WASHINGTON – Vice President Dick Cheney's (search) chief of staff was told in 2002 that Cheney's former company would receive no-bid work to secretly plan restoration of Iraq's oil facilities, but the information wasn't given to the vice president, a White House official said Tuesday.
Kevin Kellems, Cheney's spokesman, told The Associated Press he confirmed the decision not to inform Cheney with the vice president's chief of staff, Lewis "Scooter" Libby (search).
"The vice president was not informed" that Halliburton (search) would get the Defense Department contract, Kellems said.
Libby informed participants at a Defense Department (search) briefing in October 2002 that "the vice president's office would not be involved and would have nothing to do with the matter," Kellems said.

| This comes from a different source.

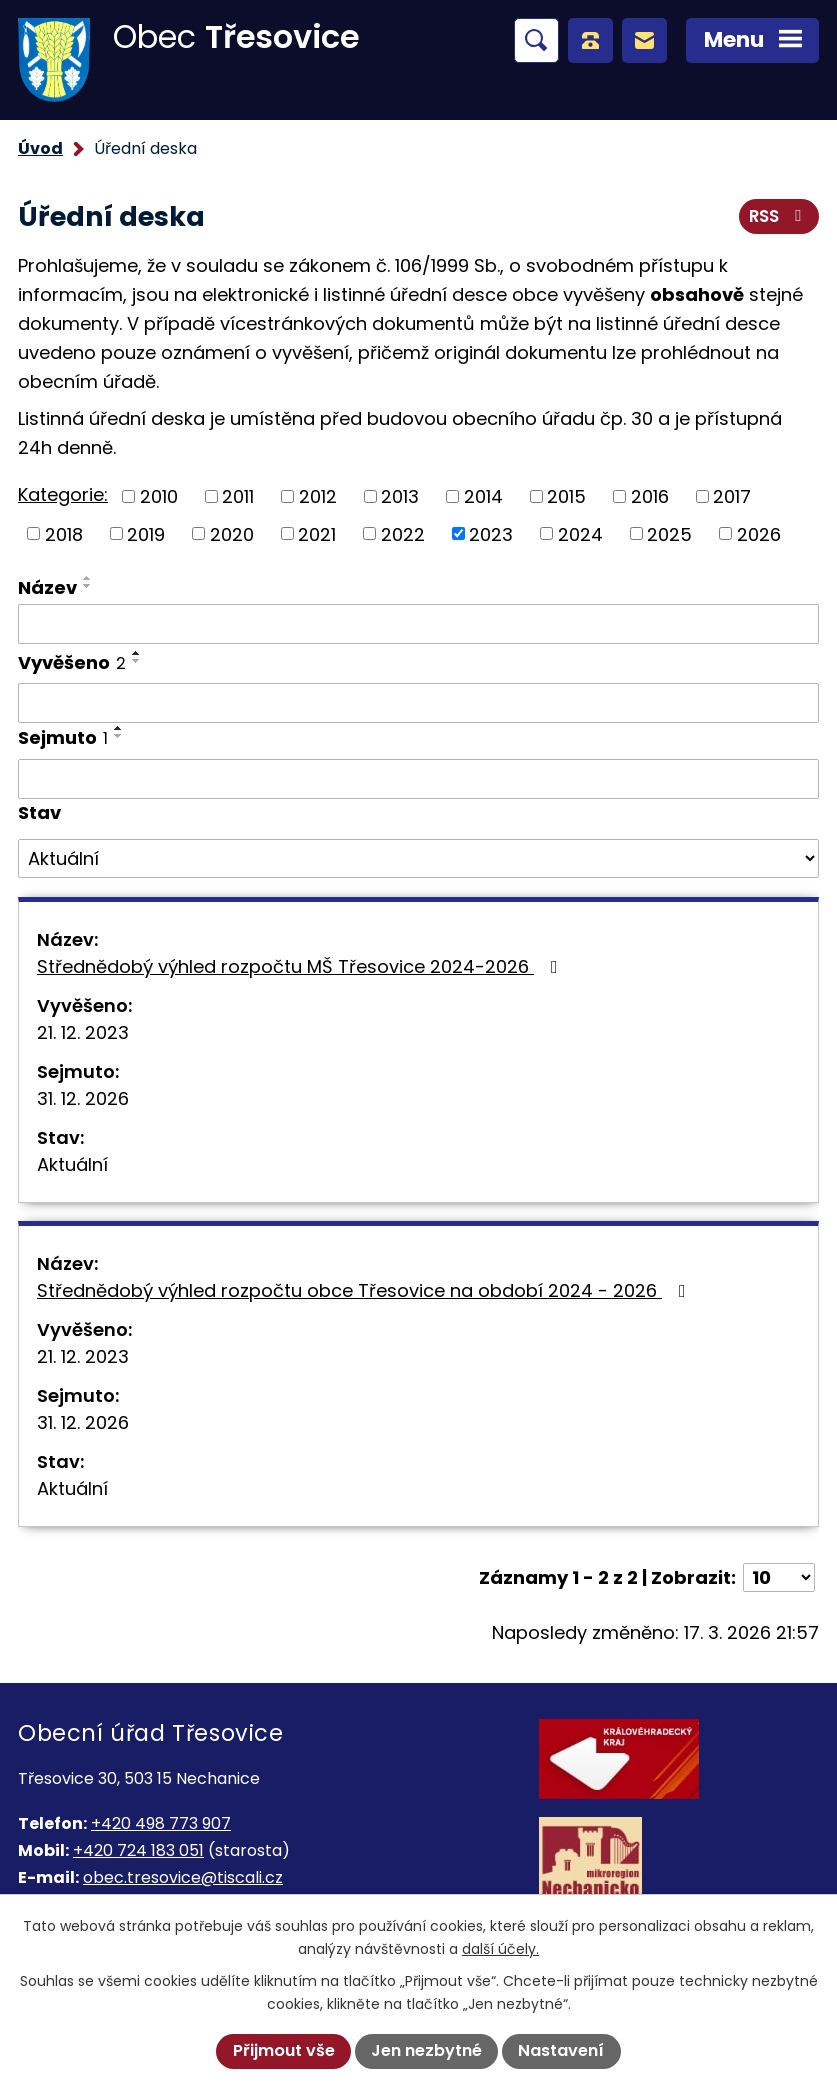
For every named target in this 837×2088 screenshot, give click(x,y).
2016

Libby's presence was controversial because Cheney repeatedly has said he had no involvement in that contract or any other matters involving Halliburton, a Houston-based energy and construction company.
At the briefing, a Defense official told a multi-agency group including Libby that Halliburton would secretly develop contingency plans to extinguish any oil fires set by Saddam Hussein if there was a war with Iraq.
Kellems said he also spoke with National Security Council aide Frank Miller, who attended the 2002 briefing and confirmed that Libby told the group Cheney would not be informed.
Rep. Henry Waxman, D-Calif., senior Democrat on the House Government Reform Committee, revealed Libby's presence in a letter to Cheney last weekend seeking more information.
Waxman said Libby's involvement contradicts Cheney's statements that he had no knowledge of the contract, which was awarded in March 2003.
When Hussein didn't set the oil facilities on fire, Halliburton was asked to take on a much bigger role. Again without competitive bids, the company was chosen to supervise the postwar reconstruction of Iraq's oil industry.
At a hearing of the Government Reform Committee Tuesday, Lawrence Lanzilotta, an acting undersecretary of defense, first revealed that it was agreed that Cheney would not be told of the decision to give Halliburton the contract.
Also at the hearing, leaders of the committee agreed that top executives of Halliburton would be asked to testify next month in the panel's investigation of Iraq contracting.
The executives are Halliburton's chief executive officer, David Lesar, and the CEO of the company's KBR subsidiary, Randy Harl.
Halliburton has been awarded more than $7 billion in Iraq contract work that involves not only the oil restoration work, but feeding and housing U.S. troops.
Six Defense Department witnesses at the hearing all said they knew of no Cheney influence. They said the 2002 briefing of the vice president's office was simply a routine notification, not an attempt to win approval.
Committee Chairman Tom Davis, R-Va., and Waxman agreed to issue the invitation to the executives and said they would work together to determine whether documents should be subpoenaed. Waxman said he also wants to subpoena Defense Secretary Donald H. Rumsfeld to produce records on Department of Defense contracts with Cheney's office.
Waxman said he also wants records on construction giant Bechtel, which has a major Iraq contract, and several lawmakers added companies they want to include in the investigation.
Halliburton spokeswoman Wendy Hall was noncommittal on whether the executives would agree to testify.
"Today, our primary concern is to monitor the hearing to see what issues come forward," she said. "Halliburton believes its actions in Iraq are designed to deliver the best quality products and services on the best terms available as called for in our contract. We will work with the committee to assist them in fulfilling their important oversight functions."
The agreement did not stop Republicans from accusing Waxman of politically motivated criticism of Halliburton and Cheney, nor did Waxman let up on that criticism.
"Too many Democrats, for political reasons I completely understand but personally find distasteful, have chosen to practice oversight by press release, oversight by leaking draft reports and confidential briefings," Davis said at Tuesday's committee hearing.
"This is a strategy being driven top down by the House Democratic leadership," Davis charged.
Waxman responded with examples of waste, fraud and abuse that, he said, came from former Halliburton employees who spoke privately with the committee. Among the allegations:
— A former logistics specialist said Halliburton charged taxpayers $10,000 a day to house employees in a five-star hotel in Kuwait instead of the $600 per day cost of using the same air-conditioned tents that house U.S. troops.
— A former "convoy commander" said Halliburton removed spare tires from its new $85,000 trucks and gave instructions to abandon or "torch" the vehicles if they had a flat tire.
Waxman also said the cost of a food service contract was reduced by 40 percent after Halliburton's middleman role was eliminated.
Davis said there may be explanations, stating it might be a sound policy to abandon a truck rather than change a tire if a convoy comes under attack.
Hall, the Halliburton spokeswoman, said of the allegations: "This does not serve to feed a single member of our military, create a single unit of housing, repair a single oil well or supply a single piece of material for reconstruction."